> [Stated task]:
Retype the stretch of data below from the line containing "1432x840 pixels. Task: Open" through the line containing "will (138, 68).", both included, exactly as it stands.
========
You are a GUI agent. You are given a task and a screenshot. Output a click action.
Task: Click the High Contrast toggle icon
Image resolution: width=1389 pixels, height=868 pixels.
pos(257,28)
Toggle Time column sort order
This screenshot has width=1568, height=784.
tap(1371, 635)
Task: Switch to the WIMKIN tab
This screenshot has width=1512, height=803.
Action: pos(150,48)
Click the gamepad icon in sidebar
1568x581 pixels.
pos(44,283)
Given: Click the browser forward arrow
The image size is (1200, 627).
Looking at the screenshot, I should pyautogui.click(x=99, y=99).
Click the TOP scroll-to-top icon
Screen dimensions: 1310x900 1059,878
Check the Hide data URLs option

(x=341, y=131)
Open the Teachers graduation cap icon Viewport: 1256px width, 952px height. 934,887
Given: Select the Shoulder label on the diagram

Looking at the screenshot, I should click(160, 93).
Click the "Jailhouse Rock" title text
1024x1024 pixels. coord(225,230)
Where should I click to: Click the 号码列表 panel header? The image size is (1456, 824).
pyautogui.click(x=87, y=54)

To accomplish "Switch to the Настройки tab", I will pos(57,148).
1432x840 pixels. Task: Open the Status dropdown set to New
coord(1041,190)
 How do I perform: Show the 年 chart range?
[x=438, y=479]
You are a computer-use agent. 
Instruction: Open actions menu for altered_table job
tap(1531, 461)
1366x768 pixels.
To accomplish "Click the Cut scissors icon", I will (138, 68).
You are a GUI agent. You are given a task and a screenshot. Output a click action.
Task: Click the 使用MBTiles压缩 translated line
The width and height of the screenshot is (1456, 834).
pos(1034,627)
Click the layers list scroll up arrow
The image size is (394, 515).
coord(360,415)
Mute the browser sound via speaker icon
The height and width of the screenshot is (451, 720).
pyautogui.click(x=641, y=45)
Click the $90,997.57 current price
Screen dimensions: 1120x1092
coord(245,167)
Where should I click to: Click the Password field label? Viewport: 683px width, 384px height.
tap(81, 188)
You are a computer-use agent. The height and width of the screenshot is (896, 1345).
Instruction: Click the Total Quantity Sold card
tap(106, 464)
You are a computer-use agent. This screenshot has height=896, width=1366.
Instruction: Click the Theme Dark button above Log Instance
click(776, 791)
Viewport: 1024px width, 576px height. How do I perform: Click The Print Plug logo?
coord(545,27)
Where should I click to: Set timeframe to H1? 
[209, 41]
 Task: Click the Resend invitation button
========
> [Complete output]:
1432x840 pixels. Task: Open the Status dropdown set to New
coord(1041,190)
 How do I perform: Show the 年 chart range?
[x=438, y=479]
You are a computer-use agent. 
Instruction: Open actions menu for altered_table job
tap(1531, 461)
1366x768 pixels.
To accomplish "Click the Cut scissors icon", I will (138, 68).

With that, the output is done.